How to Support English Language Learners During Writing Instruction

english language learners equity writing instruction

English language learners (ELLs) face a number of challenges when learning and trying to use the English language. One of the biggest challenges for ELLs is the complexities of the English language itself. English has a number of irregular verb forms and pronunciation can be difficult for those who are not native speakers. There are also many idioms and cultural references that may be unfamiliar to ELLs, which can make it difficult for them to understand native speakers or to effectively communicate their own thoughts and ideas.

English language learners have varying proficiency levels. If your school tests ELLs, they will likely have a proficiency label. These labels can help you identify what needs each student has and plan accordingly.

There are several ways to describe the proficiency levels of English language learners, but one common way is to use the categories defined by the Common European Framework of Reference for Languages (CEFR).

The CEFR levels are:

A1: Beginner A2: Elementary B1: Intermediate B2: Upper intermediate C1: Advanced C2: Proficiency

Each of these levels represents a range of ability in reading, writing, speaking, and listening in English. For example, someone at the A1 level is a beginner and may be able to handle simple, everyday conversations and read short, simple texts, while someone at the C2 level is proficient and should be able to understand any type of English text and speak fluently and spontaneously without much difficulty.

Supporting Beginner ELLs

What to do if you get a student who cannot speak, read, or write in English: 

  1. Start with basic letter formation: Help the child learn how to properly form each letter of the alphabet. Use handwriting worksheets or have them trace over letters to practice.

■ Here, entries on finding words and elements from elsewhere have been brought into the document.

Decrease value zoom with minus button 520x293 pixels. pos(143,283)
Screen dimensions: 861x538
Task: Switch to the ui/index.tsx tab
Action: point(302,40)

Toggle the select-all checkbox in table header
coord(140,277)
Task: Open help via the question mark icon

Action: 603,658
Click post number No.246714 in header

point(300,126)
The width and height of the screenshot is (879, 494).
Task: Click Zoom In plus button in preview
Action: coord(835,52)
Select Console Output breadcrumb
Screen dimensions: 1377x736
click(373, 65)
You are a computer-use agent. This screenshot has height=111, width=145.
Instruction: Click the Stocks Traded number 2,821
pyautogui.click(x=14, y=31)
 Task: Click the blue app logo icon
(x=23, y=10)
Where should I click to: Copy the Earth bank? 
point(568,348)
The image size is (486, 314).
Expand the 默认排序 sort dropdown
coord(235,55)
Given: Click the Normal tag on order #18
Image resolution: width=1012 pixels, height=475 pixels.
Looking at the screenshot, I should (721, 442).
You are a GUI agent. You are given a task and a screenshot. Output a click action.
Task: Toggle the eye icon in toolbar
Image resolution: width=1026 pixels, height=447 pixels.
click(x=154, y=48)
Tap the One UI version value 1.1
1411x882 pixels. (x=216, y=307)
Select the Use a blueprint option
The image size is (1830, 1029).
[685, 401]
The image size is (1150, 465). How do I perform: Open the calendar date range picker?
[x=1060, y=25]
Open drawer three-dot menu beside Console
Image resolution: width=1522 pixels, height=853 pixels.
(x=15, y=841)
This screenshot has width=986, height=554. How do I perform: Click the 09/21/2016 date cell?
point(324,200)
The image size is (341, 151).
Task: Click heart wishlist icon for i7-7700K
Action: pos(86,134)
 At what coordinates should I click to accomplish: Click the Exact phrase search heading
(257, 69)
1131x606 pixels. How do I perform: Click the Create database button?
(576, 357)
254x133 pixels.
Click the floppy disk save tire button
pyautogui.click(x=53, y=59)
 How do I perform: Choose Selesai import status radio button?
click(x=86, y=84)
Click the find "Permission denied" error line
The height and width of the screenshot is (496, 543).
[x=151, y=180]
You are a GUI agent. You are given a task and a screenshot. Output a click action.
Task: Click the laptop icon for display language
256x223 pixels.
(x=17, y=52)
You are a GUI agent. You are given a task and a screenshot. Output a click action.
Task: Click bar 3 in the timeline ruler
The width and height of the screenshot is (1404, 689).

  2. Practice writing words: Once the child has mastered letter formation, have them practice writing simple words, such as their name or simple sight words.

  3. Introduce sentence structure: Teach the child about capital letters, punctuation, and basic sentence structure. Have them practice writing short sentences using these concepts.

  4. Encourage reading: Reading is an important part of writing development. Encourage the child to read books and articles at their level to improve their vocabulary and understanding of sentence structure.

  5. Provide writing prompts: Give the child writing prompts to inspire them and help them practice their writing skills. Examples could be "Write a story about a trip to the beach" or "Write a letter to a friend".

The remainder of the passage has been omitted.